Fig. 1.

The influence of the enzymatic oxygen scavenging system (abbreviated as GOX/CAT), diluted in PBS and added to glycerol, on VdcV SMLM image quality. Under the conditions used in Fig. 1, glycerol alone provided an average density of about 300 single molecule (SM) signals per µm², or 17.3×17.3 SM/µm², i.e. one signal per 1000/17 nm=59 nm, corresponding to an average estimated structural resolution of ~2×59 nm. However, by adding the specifically designed enzymatic oxygen scavenging medium, the average density of SM signals was increased several times, resulting in an SMLM image with further enhanced structural resolution (based on the same number of image frames). For a quantitative comparison we used only VdcV at 10 nM, i.e. at a concentration where saturation of the detector does not occur at the beginning of the illumination procedure. This protocol made it possible to run a measurement without prior bleaching.
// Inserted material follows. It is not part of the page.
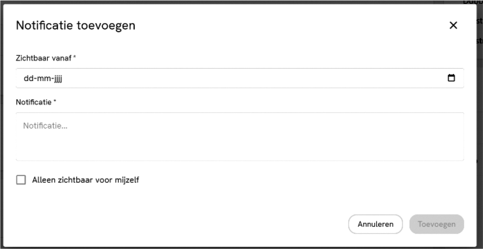
Task: Focus the Zichtbaar vanaf date field
Action: coord(191,78)
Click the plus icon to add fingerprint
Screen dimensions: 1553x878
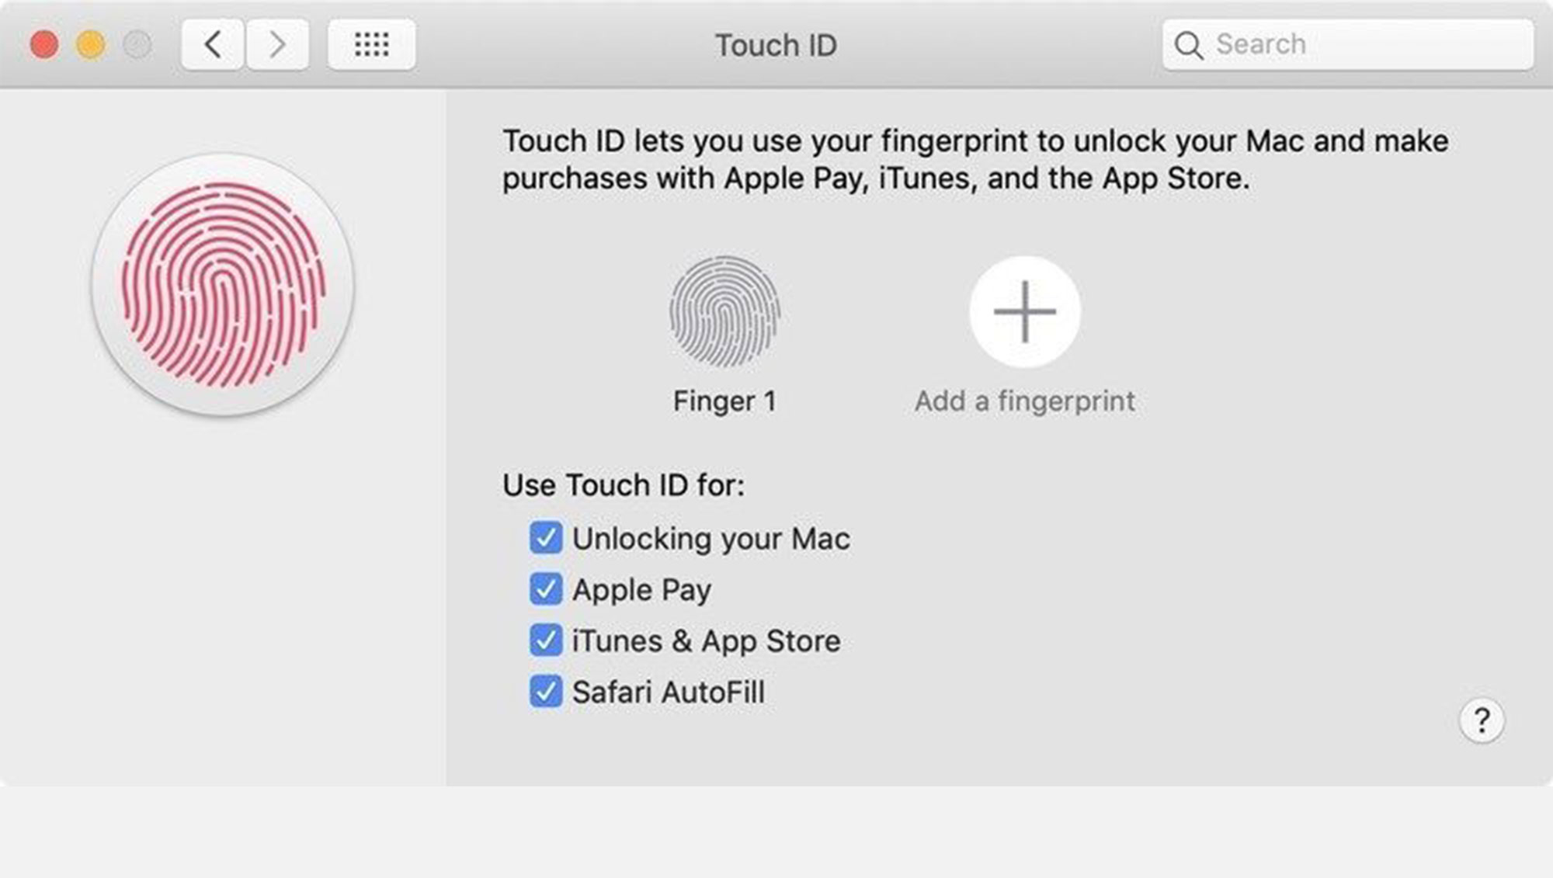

Using an excitation wavelength of ${\lambda }_{\mathit{exc}}$=491 nm (illumination intensity 0.3 kW/cm²) and fluorescence emission registration in the range of 585–675 nm, 20,000 frames were collected. Signal densities obtained in the images of the cell nuclei: 207 SM/µm² in 100% glycerol (n=7) and 679 SM/µm² in the imaging buffer (n=9; n=number of cells analyzed). 207 SM/µm² (=14.4×14.4 SM µm²) corresponds to the next neighbor distance of one signal per 1000/14.4 nm=70 nm, resulting in an average estimated structural resolution of ~2×70 nm; 679 SM/µm² (=26×26 SM µm²) corresponds to the next neighbor distance of one signal per 1000/26 nm=38 nm, resulting in an average estimated structural resolution of ~2×38 nm. Note that the optical (two point) resolution depends on the precision of localization, whereas the structural resolution depends also on the density of signals, thus it may be different for different SMLM images, even if the localization precision remains the same.